Opinion
CASE NO. 8:09-CV-1857-T-30EAJ, CRIM. CASE NO. 8:02-CR-228-T-30EAJ.
October 27, 2009
ORDER
Before the Court are Petitioner's Motion to Vacate, Set Aside, or Correct Sentence pursuant to 28 U.S.C. § 2255 challenging his 2002 convictions for conspiracy to possess with intent to distribute 5 or more kilograms of cocaine while aboard a vessel subject to the jurisdiction of the United States (Count Two), and possession with the intent to distribute 5 or more kilograms of cocaine while aboard a vessel subject to the jurisdiction of the United States (Count One) (CV Dkt. 1), and Petitioner's "Response of Order to Show Cause" in which Petitioner asserts his § 2255 motion should not be dismissed as time barred (CV Dkt. 5). Upon consideration, the Court concludes that Petitioner's 28 U.S.C. § 2255 motion is time barred, and Petitioner has not established a basis for equitable tolling.
On September 22, 2009, the Court ordered Petitioner to show cause why his § 2255 motion should not be dismissed as time-barred (See Dkt. 4).

### [What the task requires]
Using the court order above, please explain in one to three sentences why the Court rejects Petitioner's position that his § 2255 motion should not be dismissed as time barred.

### [Data lines]
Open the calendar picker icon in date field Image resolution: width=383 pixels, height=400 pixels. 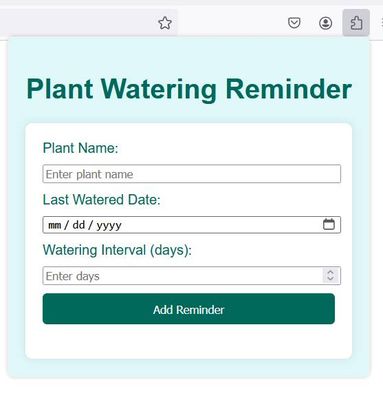pos(329,224)
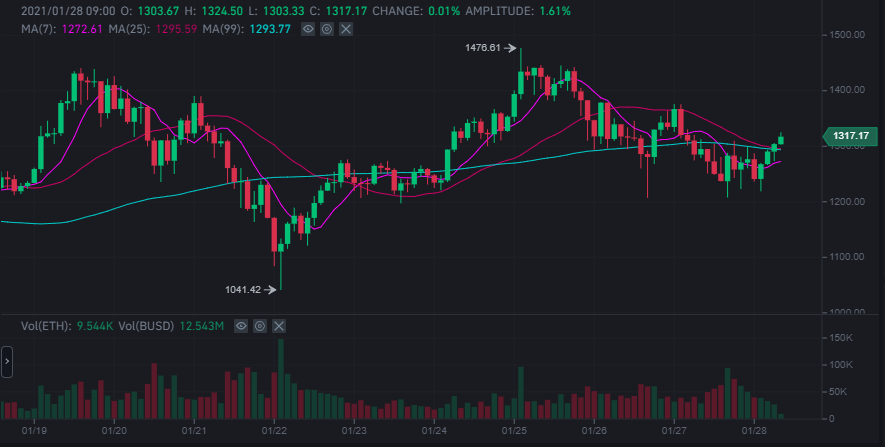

### [Final result]
The Court concludes that Petitioner's 28 U.S.C. § 2255 motion is time barred. It also finds that Petitioner has not established a basis for equitable tolling.